Accident data recorder
The accident data recorder (ADR, German commonly abbr.: UDS, also accident (data) writer), in Switzerland also Restwegaufzeichnungsgerät (abbr.: RAG), is an independent electronic device that records before, during, and after a traffic accident relevant data and thus resembles a flight recorder.
It can be installed in motor vehicles (cars, trucks, buses, motorcycles, trams, and special vehicles) on a voluntary basis in order to obtain more accurate information about the events in an accident. In some countries there are regulations for mandatory installation in different vehicles. The accident data recorder constantly records various data of the vehicle (such as speed, direction of travel, longitudinal and transverse vehicle acceleration, status of the lights, turn signals and braking, etc.) and records them for some time before they are automatically cleared.
In the case of an accident (this is detected by a strong acceleration of the vehicle as a result of an impulse), certain periods of time (usually in the two-digit seconds range) remain permanently stored before and after an event. This makes it much easier to reconstruct events after an accident, so that if necessary the question of fault can be clarified.
Many vehicles of authorities (such as police or ambulance) are equipped with it, as it often comes to disputes with collisions during driving with blues and twos about compliance with regulations. A side effect of vehicles equipped with UDS is that drivers behave more cautiously on the road. According to a survey by the EU Transport Commission, UDS users experienced a 20 to 30 percent decline in traffic accidents.

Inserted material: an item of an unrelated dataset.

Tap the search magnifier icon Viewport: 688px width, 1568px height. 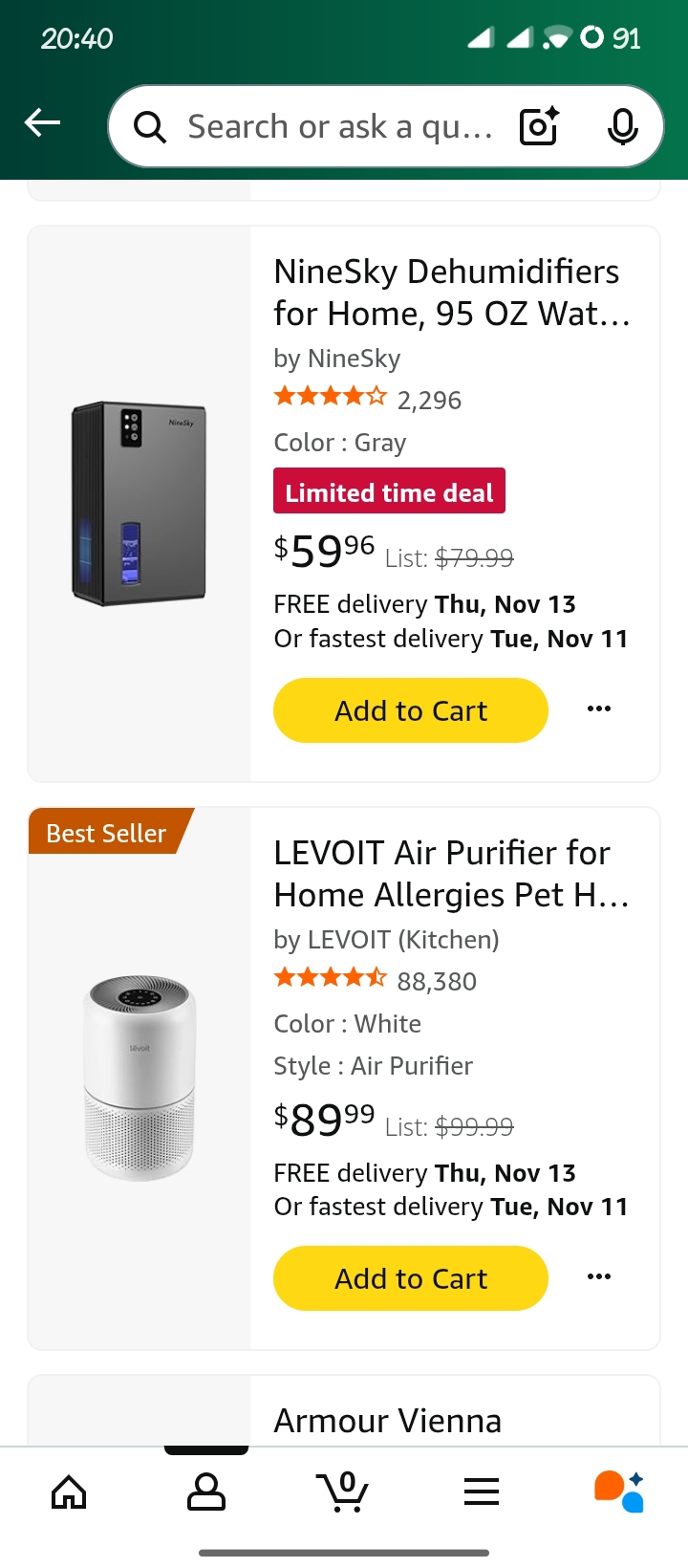(149, 126)
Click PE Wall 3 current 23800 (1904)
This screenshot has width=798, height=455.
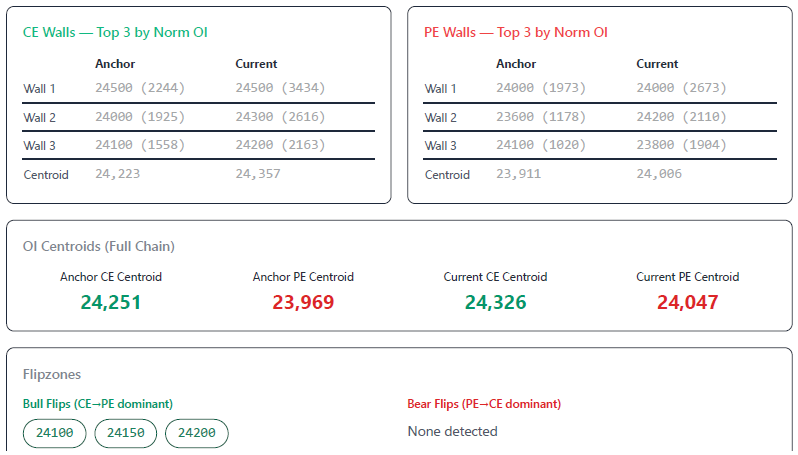click(x=681, y=145)
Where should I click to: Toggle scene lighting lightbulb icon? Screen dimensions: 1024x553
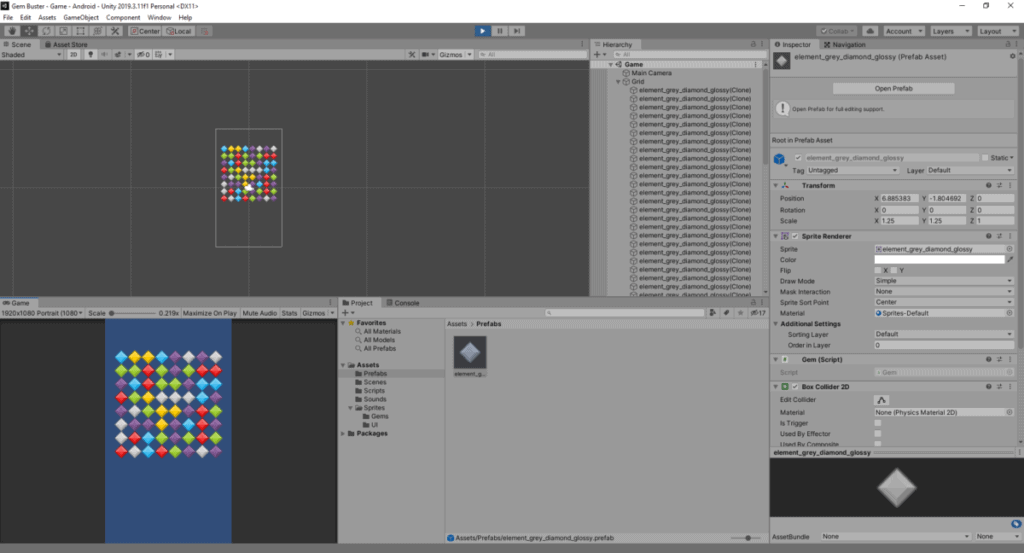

The installation (also later) costs about 700 euros and can lead to a deduction for some insurance policies. The accident data recorder can be read by an expert via interface cable. The accident data recorder (older generations) has a switch with which the driver can delete the stored data immediately after an accident so as not to burden himself with the later question of guilt. However, this feature may be disabled, for example for use in company vehicles.
Accident data recorders work to measure the accelerations, depending on the equipment in two or three spatial directions, with micromechanical sensors. Often several sensor systems with different resolutions are used in order to be able to log the driving dynamic processes on the one hand and the collision dynamics themselves on the other. Higher-class systems also offer a possibility for measuring the rotational movements as well as the vehicle speed. The latter can e.g. be calculated from the signal of the vehicle's wheel speed sensor. The recording of any signals that are available on the vehicle's own CAN bus, is possible with higher-class devices as well as the detection of a GPS signal for position and speed determination. Depending on the manufacturer, about 20 to 30 s are recorded before and 10 to 15 s after an event.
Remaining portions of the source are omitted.